--- Provided material ---
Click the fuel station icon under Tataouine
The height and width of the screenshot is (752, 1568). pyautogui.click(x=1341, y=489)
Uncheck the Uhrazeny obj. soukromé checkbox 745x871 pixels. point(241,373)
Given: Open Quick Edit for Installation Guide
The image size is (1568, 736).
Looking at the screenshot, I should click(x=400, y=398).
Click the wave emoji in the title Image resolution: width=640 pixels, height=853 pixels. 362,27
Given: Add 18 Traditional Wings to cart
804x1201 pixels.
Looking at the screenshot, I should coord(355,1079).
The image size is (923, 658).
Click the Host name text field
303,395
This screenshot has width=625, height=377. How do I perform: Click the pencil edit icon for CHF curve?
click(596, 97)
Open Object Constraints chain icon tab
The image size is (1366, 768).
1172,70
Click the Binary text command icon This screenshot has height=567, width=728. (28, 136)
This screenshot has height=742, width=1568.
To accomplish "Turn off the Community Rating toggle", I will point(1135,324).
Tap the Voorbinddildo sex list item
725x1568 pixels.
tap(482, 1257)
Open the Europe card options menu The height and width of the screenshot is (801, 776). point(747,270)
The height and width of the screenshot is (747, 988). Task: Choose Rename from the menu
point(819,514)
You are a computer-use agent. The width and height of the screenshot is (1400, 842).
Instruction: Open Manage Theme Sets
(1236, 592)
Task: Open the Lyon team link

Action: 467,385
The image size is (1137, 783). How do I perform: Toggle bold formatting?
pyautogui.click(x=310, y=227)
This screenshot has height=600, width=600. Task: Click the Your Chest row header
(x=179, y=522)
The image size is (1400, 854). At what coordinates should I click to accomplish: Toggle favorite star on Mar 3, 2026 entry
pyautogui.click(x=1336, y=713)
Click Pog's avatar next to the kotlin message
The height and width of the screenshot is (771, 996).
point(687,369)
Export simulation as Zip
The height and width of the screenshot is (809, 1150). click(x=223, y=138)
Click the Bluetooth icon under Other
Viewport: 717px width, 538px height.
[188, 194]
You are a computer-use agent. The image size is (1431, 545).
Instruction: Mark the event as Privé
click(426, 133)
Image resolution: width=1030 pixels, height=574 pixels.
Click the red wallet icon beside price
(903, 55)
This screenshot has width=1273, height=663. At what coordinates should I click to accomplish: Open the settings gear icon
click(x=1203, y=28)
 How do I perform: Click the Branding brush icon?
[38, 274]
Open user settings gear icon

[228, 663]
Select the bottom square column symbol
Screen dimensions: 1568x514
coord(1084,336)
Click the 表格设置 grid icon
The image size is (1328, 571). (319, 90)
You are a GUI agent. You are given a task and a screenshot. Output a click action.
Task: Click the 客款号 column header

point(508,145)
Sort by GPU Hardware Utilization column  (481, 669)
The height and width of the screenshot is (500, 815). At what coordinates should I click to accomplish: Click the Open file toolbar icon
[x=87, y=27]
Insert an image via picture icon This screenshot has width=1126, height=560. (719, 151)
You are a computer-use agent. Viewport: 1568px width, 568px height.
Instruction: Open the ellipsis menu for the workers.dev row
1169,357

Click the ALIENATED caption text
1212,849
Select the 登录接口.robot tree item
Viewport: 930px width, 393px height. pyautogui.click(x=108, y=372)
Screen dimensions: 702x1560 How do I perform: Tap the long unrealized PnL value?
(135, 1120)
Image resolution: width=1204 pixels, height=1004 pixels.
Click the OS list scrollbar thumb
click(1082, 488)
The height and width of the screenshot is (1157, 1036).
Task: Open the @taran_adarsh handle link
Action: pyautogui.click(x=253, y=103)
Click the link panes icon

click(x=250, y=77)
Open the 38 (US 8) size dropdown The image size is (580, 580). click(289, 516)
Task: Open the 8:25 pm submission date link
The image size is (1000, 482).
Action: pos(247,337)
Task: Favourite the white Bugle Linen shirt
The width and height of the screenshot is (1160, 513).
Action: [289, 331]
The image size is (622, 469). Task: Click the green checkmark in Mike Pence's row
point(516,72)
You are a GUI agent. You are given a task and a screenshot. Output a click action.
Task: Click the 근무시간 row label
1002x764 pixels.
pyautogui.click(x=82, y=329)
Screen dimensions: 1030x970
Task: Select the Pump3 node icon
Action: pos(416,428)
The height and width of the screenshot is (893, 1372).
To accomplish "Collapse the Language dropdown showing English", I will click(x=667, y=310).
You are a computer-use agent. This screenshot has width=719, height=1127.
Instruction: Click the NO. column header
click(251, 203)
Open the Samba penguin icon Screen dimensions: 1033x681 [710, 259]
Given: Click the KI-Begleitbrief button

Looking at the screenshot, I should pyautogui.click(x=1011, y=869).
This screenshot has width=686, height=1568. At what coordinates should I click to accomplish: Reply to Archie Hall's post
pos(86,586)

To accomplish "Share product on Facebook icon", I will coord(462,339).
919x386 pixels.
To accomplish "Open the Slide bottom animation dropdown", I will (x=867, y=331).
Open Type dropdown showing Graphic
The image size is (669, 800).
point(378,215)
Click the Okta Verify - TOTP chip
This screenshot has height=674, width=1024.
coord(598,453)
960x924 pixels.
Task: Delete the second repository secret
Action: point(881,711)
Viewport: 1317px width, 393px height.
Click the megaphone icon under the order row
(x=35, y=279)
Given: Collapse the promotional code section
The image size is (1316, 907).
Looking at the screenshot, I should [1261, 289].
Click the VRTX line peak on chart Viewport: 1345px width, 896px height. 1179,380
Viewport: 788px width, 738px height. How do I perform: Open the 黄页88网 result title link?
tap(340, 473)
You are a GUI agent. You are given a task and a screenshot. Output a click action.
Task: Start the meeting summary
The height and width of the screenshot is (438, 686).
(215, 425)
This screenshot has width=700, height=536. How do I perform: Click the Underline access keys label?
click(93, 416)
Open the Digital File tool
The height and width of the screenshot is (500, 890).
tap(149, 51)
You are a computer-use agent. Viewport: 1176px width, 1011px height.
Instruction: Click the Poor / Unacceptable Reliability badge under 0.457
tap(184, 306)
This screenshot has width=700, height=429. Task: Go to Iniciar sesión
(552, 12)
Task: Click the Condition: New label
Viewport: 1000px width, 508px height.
---
How to complete this task:
Using the data above, reproduce exactly the lines between those holding "Select the 登录接口.robot tree item" and "Image resolution: width=1204", inclusive, and no others.

Solution for this task:
Select the 登录接口.robot tree item
Viewport: 930px width, 393px height. pyautogui.click(x=108, y=372)
Screen dimensions: 702x1560 How do I perform: Tap the long unrealized PnL value?
(135, 1120)
Image resolution: width=1204 pixels, height=1004 pixels.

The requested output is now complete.